The cables were a tight fit and after I moved, I guess one of the 12V modular connector pushed the main cable loose after being a bit too tight, because the lock clip was pushed open and the cable was 1mm pushed out on one side. I trimmed 1mm of plastic from the 12V connector that was interfering with the main ATX 24 pin cable to fit better next to each other and now they fit much better than before without pressing against each other, and the clip of the 24pin connector clip down properly. So I guess its was a poor oversight when I built the system like 4 years ago.

Regarding the evidence, I started to notice the problems after hearing the disk click from time to time (hard reset of the read write arm), which happens with power stuggles (amongst other things). It worked better at first was that I moved the disk to a different slot, but only for a day or so then the disk started clicking again. I did a few tests where I removed the disk completely but now my other disks wouldn’t connect to the HBA. The more I fiddled the more things started to break. So I suspected maybe there is a poor cable that becomes more and more problematic as I nudge and fiddle with the hardware.

When I ejected all disks to take a proper look at the system, I saw the 24-pin cable and suspected it immediately. On the workbench, it fell out of place by itself when I turned the system over a few times while working on it.

After connecting it properly I haven’t seen any log errors in dmesg for 2 days and the other disks that started having trouble after I started troubleshooting works now as well. My zfs pool which had a disk that failed to start during the last testing before the complete disassembly (not part of storj) resilvered automatically after the power cable was fixed and haven’t had any trouble since. I’m continuing to monitor the system log for link and ata related errors.

So, that is the evidence I guess.

I’ll take a look at the script. Thanks

arrogantrabbit · April 20, 2026, 7:57pm

I’m not angry, I’m asking for details because I don’t’ like lingering mysteries. Call it professional deformation if you will, can’t leave any stones unturned, that’s literally my day job, I’m being paid to be that way at work – so there is definitely no anger or frustration.

This is a very satisfying explanation, that not only explains the failure, but also provides some faith in the fix: the detent is present and will prevent this from happening again.

Thank you for providing details.
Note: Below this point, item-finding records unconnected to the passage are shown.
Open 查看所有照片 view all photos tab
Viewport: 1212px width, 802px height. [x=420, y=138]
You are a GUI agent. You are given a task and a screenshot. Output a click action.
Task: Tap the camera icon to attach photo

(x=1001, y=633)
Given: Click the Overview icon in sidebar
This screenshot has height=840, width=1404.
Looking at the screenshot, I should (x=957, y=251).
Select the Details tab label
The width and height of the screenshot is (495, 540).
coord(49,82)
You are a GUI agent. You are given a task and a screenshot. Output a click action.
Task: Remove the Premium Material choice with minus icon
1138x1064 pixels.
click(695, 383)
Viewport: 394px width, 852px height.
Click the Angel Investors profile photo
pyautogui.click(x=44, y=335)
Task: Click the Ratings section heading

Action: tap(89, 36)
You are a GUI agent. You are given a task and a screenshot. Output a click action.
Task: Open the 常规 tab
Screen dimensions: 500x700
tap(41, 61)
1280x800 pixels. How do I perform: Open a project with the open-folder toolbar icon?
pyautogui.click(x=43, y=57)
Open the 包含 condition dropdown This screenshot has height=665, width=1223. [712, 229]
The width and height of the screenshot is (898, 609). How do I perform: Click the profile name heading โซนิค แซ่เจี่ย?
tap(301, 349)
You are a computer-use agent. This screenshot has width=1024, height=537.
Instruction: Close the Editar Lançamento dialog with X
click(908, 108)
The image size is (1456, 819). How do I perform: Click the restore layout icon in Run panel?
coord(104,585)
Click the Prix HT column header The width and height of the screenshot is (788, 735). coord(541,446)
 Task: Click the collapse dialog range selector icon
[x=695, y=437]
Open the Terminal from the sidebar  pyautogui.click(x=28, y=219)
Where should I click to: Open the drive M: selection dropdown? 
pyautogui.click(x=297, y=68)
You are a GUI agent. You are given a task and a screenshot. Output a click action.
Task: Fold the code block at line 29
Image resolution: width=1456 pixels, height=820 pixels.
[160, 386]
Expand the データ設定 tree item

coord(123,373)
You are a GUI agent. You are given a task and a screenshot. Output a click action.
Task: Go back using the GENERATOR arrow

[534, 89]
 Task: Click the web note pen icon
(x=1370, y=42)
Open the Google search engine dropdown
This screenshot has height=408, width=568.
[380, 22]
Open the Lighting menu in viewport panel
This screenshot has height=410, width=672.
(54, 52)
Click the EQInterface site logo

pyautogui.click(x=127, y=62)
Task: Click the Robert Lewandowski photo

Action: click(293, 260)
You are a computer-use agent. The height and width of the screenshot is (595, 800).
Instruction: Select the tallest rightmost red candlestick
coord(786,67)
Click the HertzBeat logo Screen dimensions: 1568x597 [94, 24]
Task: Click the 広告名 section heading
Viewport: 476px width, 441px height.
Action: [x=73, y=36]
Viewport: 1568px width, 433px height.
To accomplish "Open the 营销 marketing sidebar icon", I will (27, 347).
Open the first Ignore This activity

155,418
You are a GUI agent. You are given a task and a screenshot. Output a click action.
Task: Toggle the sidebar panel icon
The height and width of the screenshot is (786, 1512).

Those are not just helpful for me, because I’m an annoying asshole, but for anyone else who might google “disk clicking lost data corrupted files nothing in system logs” and find “unbuckled power cable” and have a “doh!” moment and go recheck the connections.

gronis93 · April 20, 2026, 8:15pm

Ok, I see. I guess I misinterpreted emotion from your writing incorrectly. Sorry for that!

I guess your response caused me to write out the whole story so it was useful in the end. I didn’t consider how useful the context would be for others. Now let’s see if I can figure out write-hashtbl.

snorkel · April 20, 2026, 9:05pm

He is always angry because he is a cat who belives himself/herself being a rabbit, so the cofusion drives him/her to the edge.

Alexey · April 21, 2026, 3:56am

You can use the -f (--fast) option, which will skip these fragments and leave them as is without registering them in the hashtbl. They should ultimately be removed during compaction. Of course, these fragments will be considered lost if they are requested for an audit, which will directly affect the audit score. If you lose more than 4%, this satellite will disqualify your node.

gronis93 · April 22, 2026, 11:25am

Thanks for the help everyone. I finally managed to get the node to start again after rebuilding the hash table. Hopefully I haven’t been offline for long enough or lost too much data to get disqualified. Time will tell.

Awful_Charlie · April 23, 2026, 6:33am

<deleted, and padded to more than 20 characters>

Alexey · April 23, 2026, 7:02am

Please, stop offtopic, thanks. Accordingly our rules I should remove these unrelated comments.